→ **What you should do**
Starting at the line that has "You are a GUI" and continuing through the last of the rows, write those lines out again with "screenshot" swapped for "screen capture" and nothing else changed. Leave the pictures out of your answer.

→ **Material supplied**
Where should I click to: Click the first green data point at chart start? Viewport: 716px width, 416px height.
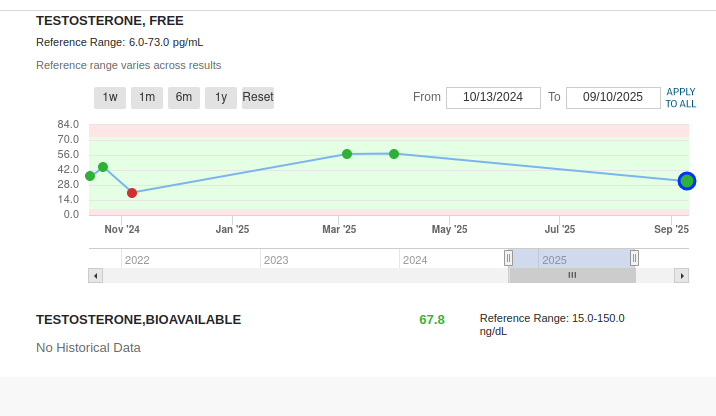coord(90,176)
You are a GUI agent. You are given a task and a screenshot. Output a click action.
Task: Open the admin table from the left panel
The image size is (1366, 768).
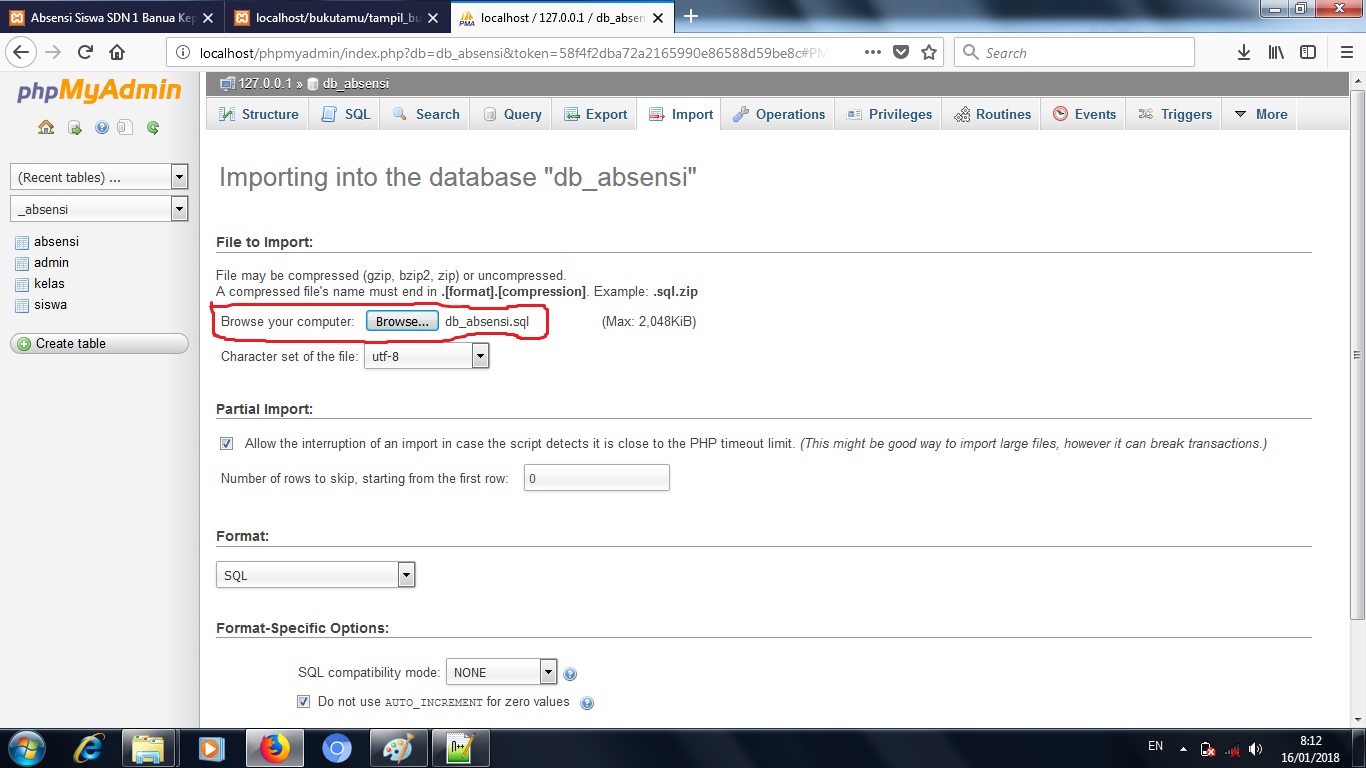[x=50, y=262]
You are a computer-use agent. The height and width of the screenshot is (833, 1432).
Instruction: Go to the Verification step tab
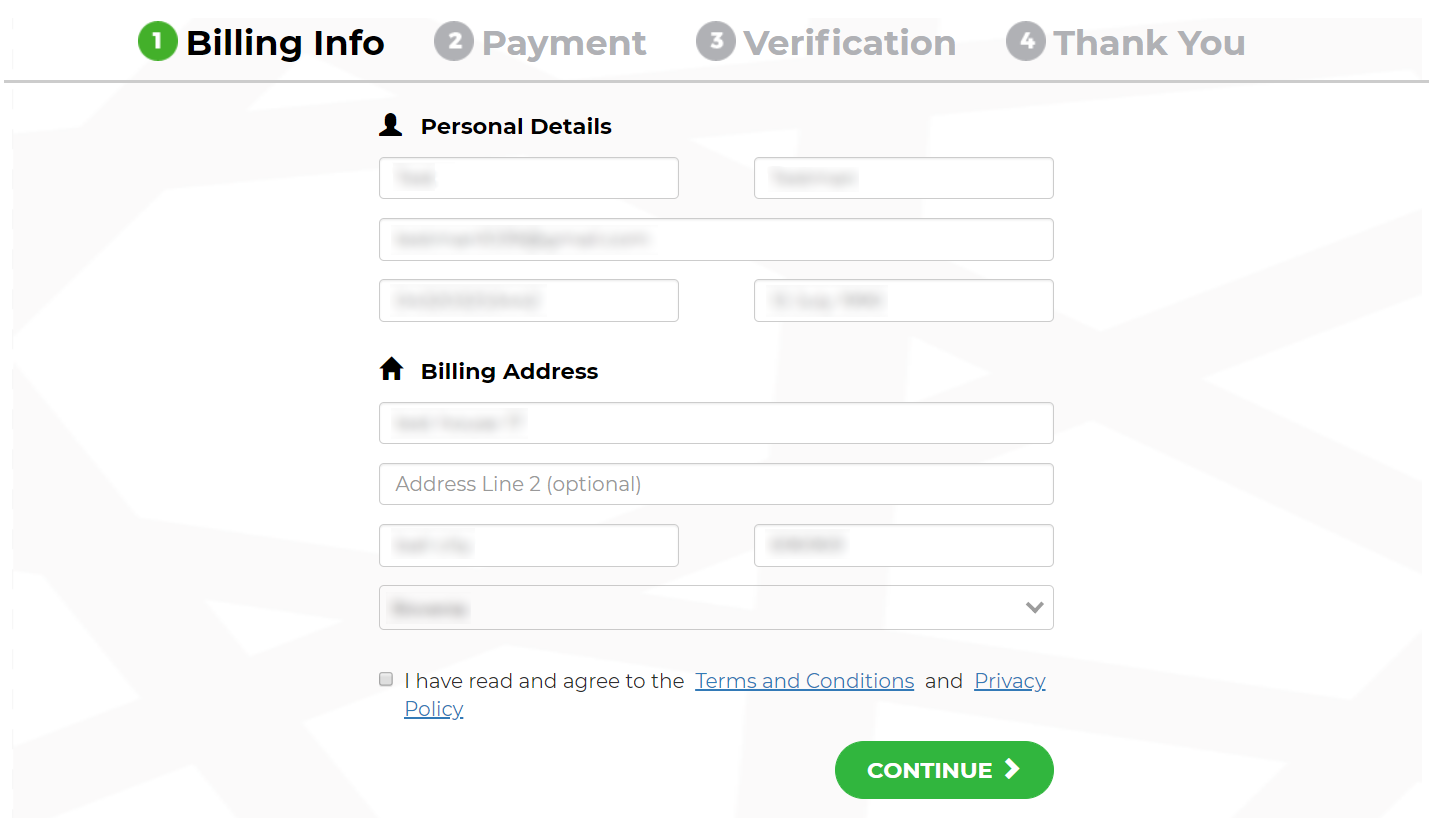click(x=827, y=42)
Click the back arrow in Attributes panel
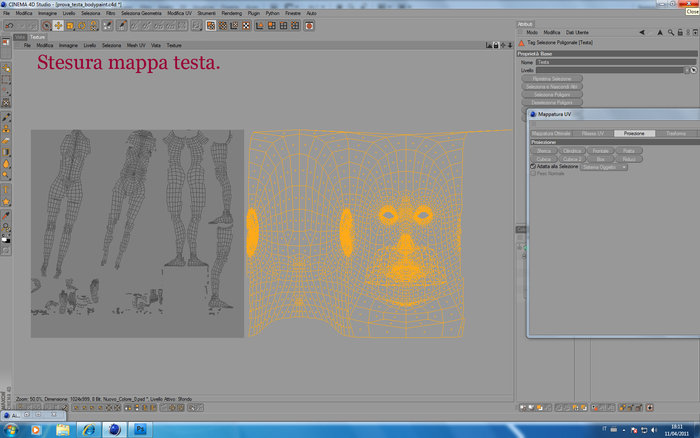 (642, 33)
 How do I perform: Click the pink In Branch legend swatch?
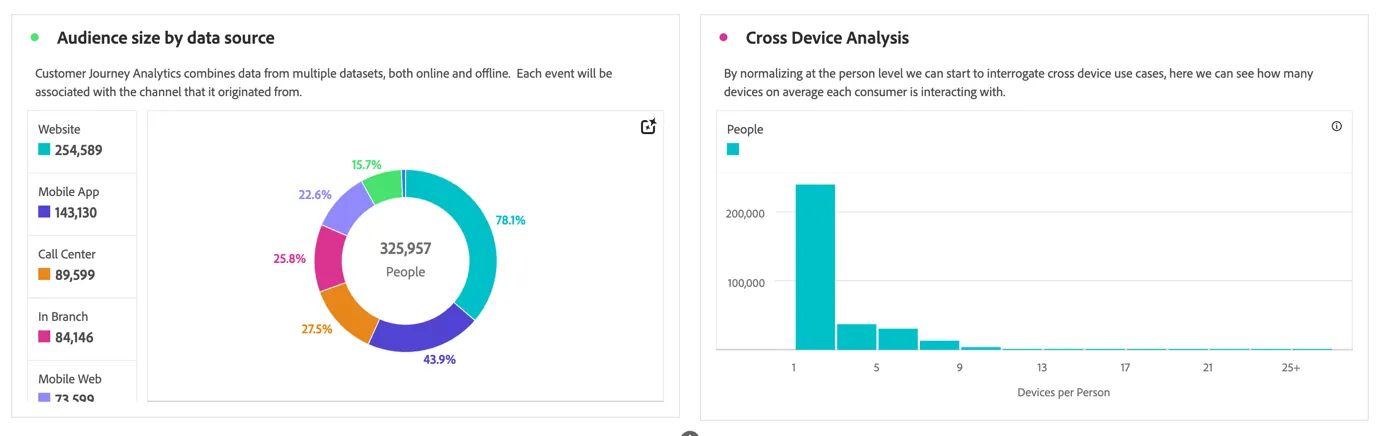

→ **Solution**
You are a GUI agent. You are given a task and a screen capture. Output a click action.
Task: Open the admin table from the left panel
The image size is (1366, 768).
[x=50, y=262]
You are a computer-use agent. The height and width of the screen capture is (833, 1432).
Instruction: Go to the Verification step tab
click(x=827, y=42)
Click the back arrow in Attributes panel
 (642, 33)
 How do I perform: Click the pink In Branch legend swatch?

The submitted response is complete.